April 26, 2024

Don’t misuse Nazi analogy, says bioethicist

It demeans the suffering of the Holocaust

Dragging images of Nazi atrocities in science and medicine into contemporary bioethical issues blights the debate and demeans the suffering of the Holocaust, argues a US bioethicist in the leading journal Science. Arthur Caplan, of the University of Pennsylvania, complains that the Nazi analogy often crops up in issues like euthanasia and stem cell research. This is quite misleading, he says. Nazi crimes were committed to protect the economic viability and genetic health of the state, but these ideologies have vanished and have almost nothing to do with contemporary bioethical wrangles.

Furthermore, Caplan says, it diminishes the horror of the Holocaust to compare Terri Schiavo's death with Nazi euthanasia policies or to compare embryonic stem cell research with human experiments in concentration camps. “The cavalier use of the Nazi analogy in an attempt to bolster an argument is unethical. Sixty years after the fall of the Third Reich, we owe it to those who suffered and died at the hands of the Nazis to insist that those who invoke the Nazi analogy do so with care.”

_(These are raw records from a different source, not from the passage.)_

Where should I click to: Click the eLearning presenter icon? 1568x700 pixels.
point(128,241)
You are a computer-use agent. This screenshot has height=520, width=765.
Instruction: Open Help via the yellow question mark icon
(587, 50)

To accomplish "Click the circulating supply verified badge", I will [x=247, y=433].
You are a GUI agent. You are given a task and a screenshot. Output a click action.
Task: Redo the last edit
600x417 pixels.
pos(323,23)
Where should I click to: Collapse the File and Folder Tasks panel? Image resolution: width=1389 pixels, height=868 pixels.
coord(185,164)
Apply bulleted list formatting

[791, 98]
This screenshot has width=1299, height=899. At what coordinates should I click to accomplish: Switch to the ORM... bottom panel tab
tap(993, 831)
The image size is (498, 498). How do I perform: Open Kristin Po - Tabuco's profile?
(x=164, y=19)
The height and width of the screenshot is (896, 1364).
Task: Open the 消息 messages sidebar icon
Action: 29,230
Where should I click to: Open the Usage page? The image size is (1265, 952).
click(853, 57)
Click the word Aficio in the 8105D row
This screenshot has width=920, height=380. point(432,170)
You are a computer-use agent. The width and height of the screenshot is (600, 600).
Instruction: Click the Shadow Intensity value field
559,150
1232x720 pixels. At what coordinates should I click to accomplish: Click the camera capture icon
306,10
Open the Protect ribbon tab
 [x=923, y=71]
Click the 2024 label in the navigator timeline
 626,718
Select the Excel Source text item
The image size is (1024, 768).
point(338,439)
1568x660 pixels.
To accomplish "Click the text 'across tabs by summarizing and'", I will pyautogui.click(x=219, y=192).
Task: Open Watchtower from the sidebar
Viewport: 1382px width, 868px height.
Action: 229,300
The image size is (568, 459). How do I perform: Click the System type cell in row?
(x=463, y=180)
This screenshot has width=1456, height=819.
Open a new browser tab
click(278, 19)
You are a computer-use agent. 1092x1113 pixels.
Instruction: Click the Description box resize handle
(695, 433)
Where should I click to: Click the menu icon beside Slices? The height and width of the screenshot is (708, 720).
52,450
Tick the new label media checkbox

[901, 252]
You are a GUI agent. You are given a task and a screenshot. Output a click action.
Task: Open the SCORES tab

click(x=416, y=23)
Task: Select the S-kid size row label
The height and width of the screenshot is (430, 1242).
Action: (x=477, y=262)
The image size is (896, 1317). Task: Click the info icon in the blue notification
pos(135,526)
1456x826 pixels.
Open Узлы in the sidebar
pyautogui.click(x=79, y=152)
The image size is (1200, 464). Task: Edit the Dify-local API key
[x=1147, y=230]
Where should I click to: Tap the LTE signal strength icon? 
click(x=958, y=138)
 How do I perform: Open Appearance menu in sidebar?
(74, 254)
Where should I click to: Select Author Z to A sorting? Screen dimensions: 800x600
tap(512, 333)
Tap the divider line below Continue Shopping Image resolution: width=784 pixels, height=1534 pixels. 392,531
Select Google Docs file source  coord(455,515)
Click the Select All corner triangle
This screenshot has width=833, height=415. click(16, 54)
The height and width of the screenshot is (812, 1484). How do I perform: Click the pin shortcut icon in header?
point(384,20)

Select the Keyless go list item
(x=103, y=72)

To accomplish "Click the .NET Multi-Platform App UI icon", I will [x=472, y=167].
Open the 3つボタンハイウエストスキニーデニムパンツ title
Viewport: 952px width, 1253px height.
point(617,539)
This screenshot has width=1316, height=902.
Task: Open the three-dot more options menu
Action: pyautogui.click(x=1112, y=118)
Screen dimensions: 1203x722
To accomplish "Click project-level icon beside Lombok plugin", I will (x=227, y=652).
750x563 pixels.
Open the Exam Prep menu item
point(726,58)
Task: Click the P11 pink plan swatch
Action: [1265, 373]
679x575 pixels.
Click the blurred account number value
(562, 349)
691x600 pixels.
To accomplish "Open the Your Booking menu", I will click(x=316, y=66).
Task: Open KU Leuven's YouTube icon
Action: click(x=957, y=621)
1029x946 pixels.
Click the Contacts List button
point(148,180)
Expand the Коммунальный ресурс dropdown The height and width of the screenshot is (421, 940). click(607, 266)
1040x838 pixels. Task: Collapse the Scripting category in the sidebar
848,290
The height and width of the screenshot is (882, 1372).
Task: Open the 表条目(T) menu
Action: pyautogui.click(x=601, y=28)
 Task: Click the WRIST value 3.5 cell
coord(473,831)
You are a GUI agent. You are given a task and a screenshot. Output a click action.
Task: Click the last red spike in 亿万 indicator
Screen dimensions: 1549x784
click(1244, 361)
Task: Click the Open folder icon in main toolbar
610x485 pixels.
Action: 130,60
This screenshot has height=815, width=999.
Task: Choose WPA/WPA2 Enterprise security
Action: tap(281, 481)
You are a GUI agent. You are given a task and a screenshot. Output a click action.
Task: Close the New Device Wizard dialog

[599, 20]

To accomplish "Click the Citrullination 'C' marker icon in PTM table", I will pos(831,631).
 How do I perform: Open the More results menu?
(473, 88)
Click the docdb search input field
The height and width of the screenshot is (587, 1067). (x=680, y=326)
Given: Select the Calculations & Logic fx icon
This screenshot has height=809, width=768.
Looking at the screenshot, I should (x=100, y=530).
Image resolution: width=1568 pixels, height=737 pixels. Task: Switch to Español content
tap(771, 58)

Caplan's remarks could provoke a spirited discussion in Science about the Nazi regime as a reference point for bioethics. It is not only American conservatives who remember its terrible excesses. Germany's well-known conservatism in bioethics springs from its own fears of reviving Nazi attitudes. The discipline of bioethics itself was born as a response to world revulsion at the human experiments carried out by Nazi doctors. Although pinning swastikas on policies can be nothing more than a cheap debating tactic, many people feel that there are lessons to be learned from the Nazi experience. Caplan's complaint, however, may help to define them more exactly.